= Beginning of Section =

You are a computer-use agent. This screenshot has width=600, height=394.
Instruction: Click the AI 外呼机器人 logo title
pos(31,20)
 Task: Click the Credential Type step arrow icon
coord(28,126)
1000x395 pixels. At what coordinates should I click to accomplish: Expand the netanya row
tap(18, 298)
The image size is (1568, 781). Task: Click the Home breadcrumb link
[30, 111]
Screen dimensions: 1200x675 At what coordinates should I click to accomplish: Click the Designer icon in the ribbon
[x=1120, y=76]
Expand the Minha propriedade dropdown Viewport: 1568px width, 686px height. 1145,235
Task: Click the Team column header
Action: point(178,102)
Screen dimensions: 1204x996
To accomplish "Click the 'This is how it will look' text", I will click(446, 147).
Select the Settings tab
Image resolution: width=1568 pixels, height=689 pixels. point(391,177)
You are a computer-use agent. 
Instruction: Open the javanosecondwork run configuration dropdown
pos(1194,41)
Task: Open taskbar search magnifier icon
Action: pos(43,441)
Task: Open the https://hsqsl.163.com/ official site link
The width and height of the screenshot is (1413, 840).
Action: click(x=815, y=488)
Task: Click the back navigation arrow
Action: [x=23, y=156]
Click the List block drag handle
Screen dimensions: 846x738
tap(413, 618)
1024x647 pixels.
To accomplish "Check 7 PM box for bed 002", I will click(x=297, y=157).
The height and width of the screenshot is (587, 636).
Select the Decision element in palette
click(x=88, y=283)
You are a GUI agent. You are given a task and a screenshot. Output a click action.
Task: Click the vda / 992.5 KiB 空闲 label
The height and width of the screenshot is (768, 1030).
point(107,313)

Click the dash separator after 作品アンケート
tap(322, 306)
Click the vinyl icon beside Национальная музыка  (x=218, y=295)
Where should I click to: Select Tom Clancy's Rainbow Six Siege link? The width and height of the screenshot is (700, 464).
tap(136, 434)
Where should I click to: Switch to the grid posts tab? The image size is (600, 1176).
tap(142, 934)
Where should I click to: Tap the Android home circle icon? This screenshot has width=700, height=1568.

= End of Section =

(What you will do)
Apply a filter for "computer" to the entries and show each line that passes.

(Response below)
You are a computer-use agent. This screenshot has width=600, height=394.
You are a computer-use agent. 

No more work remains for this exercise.